Theoretically when we trigger a watch point event once, watch point exception should taken once. but we found if we re-enable watch point at the end of handler, A53 CPU re-entered this exception again and again and this event will last a long time, some times it will not end. If we don't re-enable watch point in exception handler but re-enable it in a work_struct after a short time sleeping(1ms is enough), then this exception can only take once. But this method may cause lost of watch point event during disable period.
We don't know the detailed behavior of watch point exception and why watch point exception will enter again and again and how to exit watch point handler safely. Who can help us for this issue?
Watchpoints are synchronous and precise on ARMv8, which means they are taken in the same way as an MMU fault, *before* the access is visible to the memory system. If you just return from the watchpoint handler, it will return to re-execute the instruction that triggered the watchpoint, and naturally trigger it again.
The normal way to deal with this is:
* Disable the watchpoint.
* Single step the instruction (using Software Step exception).
* Re-enable the watchpoint.
I found it is a bit difficult for using software step exception.
I also wrote a handler and hook default software step handler in Linux kernel. But if I re-enable watch point in software step exception handler, watch point event still trigger again and again.
Can you help to explain how to use software step exception with more detail information?
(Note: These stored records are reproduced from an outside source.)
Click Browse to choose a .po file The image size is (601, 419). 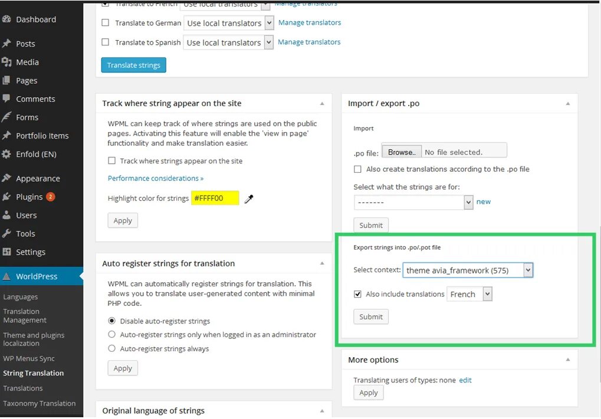tap(402, 152)
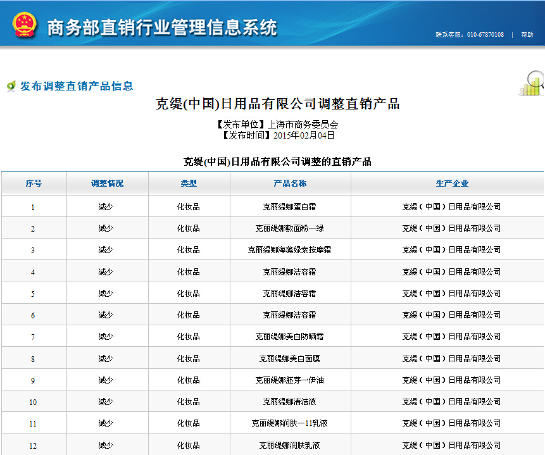
Task: Open the 帮助 help link
Action: pos(527,35)
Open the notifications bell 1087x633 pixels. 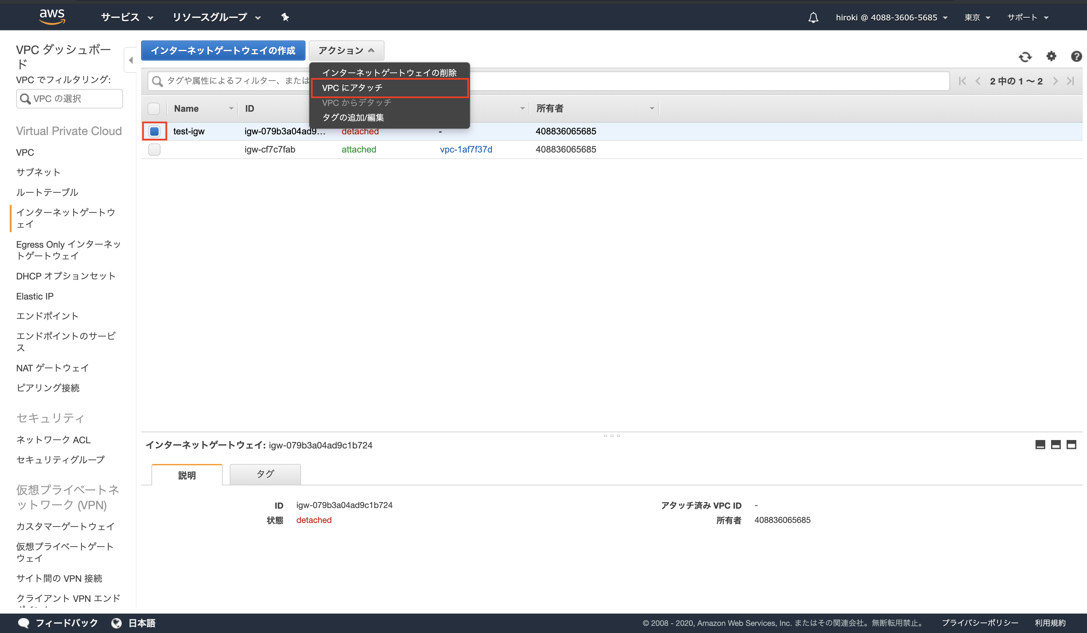tap(813, 17)
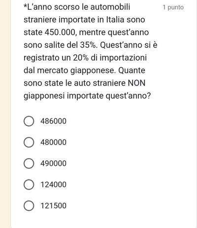Click the line "giapponesi importate quest'anno?"

87,96
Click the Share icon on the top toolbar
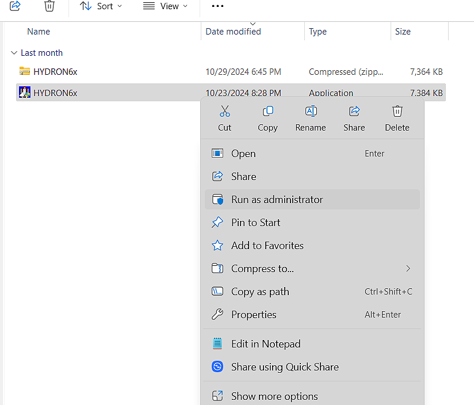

Are you able to confirm that, after stepping the instruction, the PC has advanced from the instruction that triggered the watchpoint?
Here is the log:
[ 161.707466@0] ---- watch point 0 triggered, watch addr:ffffffc00256b500 ----[ 161.708870@0] [4500]sh, fault addr:ffffffc00256b500, esr:d6000062, mdscr:a000[ 161.715936@0] Call trace:[ 161.718532@0] [<ffffffc0018f225c>] dbg_en_store+0x50/0x68[ 161.723875@0] [<ffffffc001492424>] class_attr_store+0x3c/0x54[ 161.729567@0] [<ffffffc001238e50>] sysfs_kf_write+0x58/0x74[ 161.735087@0] [<ffffffc00123d15c>] kernfs_fop_write+0xf8/0x154[ 161.740865@0] [<ffffffc0011c1108>] vfs_write+0xac/0x1b4[ 161.746039@0] [<ffffffc0011c1b44>] SyS_write+0x50/0xb0[ 161.751126@0] aml_watchpoint_handler, pstate:20200145, mdscr:a001[ 161.757166@0] aml_single_step_handler, addr:ffffffc00256b500, esr:ce000022, awp:ffffffc05604f900[ 161.765875@0] aml_single_step_handler, pstate:200001c5, mdscr:a000[ 161.772121@0] ---- watch point 0 triggered, watch addr:ffffffc00256b500 ----[ 161.778989@0] [4500]sh, fault addr:ffffffc00256b500, esr:d6000062, mdscr:a000[ 161.786057@0] Call trace:[ 161.788655@0] [<ffffffc0018f225c>] dbg_en_store+0x50/0x68[ 161.793996@0] [<ffffffc001492424>] class_attr_store+0x3c/0x54[ 161.799688@0] [<ffffffc001238e50>] sysfs_kf_write+0x58/0x74[ 161.805207@0] [<ffffffc00123d15c>] kernfs_fop_write+0xf8/0x154[ 161.810989@0] [<ffffffc0011c1108>] vfs_write+0xac/0x1b4[ 161.816160@0] [<ffffffc0011c1b44>] SyS_write+0x50/0xb0[ 161.821247@0] aml_watchpoint_handler, pstate:20200145, mdscr:a001[ 161.827288@0] aml_single_step_handler, addr:ffffffc00256b500, esr:ce000022, awp:ffffffc05604f900[ 161.835997@0] aml_single_step_handler, pstate:200001c5, mdscr:a000[ 161.842238@0] ---- watch point 0 triggered, watch addr:ffffffc00256b500 ----[ 161.849112@0] [4500]sh, fault addr:ffffffc00256b500, esr:d6000062, mdscr:a000[ 161.856179@0] Call trace:[ 161.858774@0] [<ffffffc0018f225c>] dbg_en_store+0x50/0x68[ 161.864117@0] [<ffffffc001492424>] class_attr_store+0x3c/0x54[ 161.869809@0] [<ffffffc001238e50>] sysfs_kf_write+0x58/0x74[ 161.875330@0] [<ffffffc00123d15c>] kernfs_fop_write+0xf8/0x154[ 161.881110@0] [<ffffffc0011c1108>] vfs_write+0xac/0x1b4[ 161.886281@0] [<ffffffc0011c1b44>] SyS_write+0x50/0xb0[ 161.891368@0] aml_watchpoint_handler, pstate:20200145, mdscr:a001[ 161.897409@0] aml_single_step_handler, addr:ffffffc00256b500, esr:ce000022, awp:ffffffc05604f900[ 161.906118@0] aml_single_step_handler, pstate:200001c5, mdscr:a000
You can see pstate and mdscr print value, before leaving watch point hander, single step is enabled. In single step handler, single step is disabled, but after leaving single step_handler, this watch point is triggerd anain and again. Please help to have a look.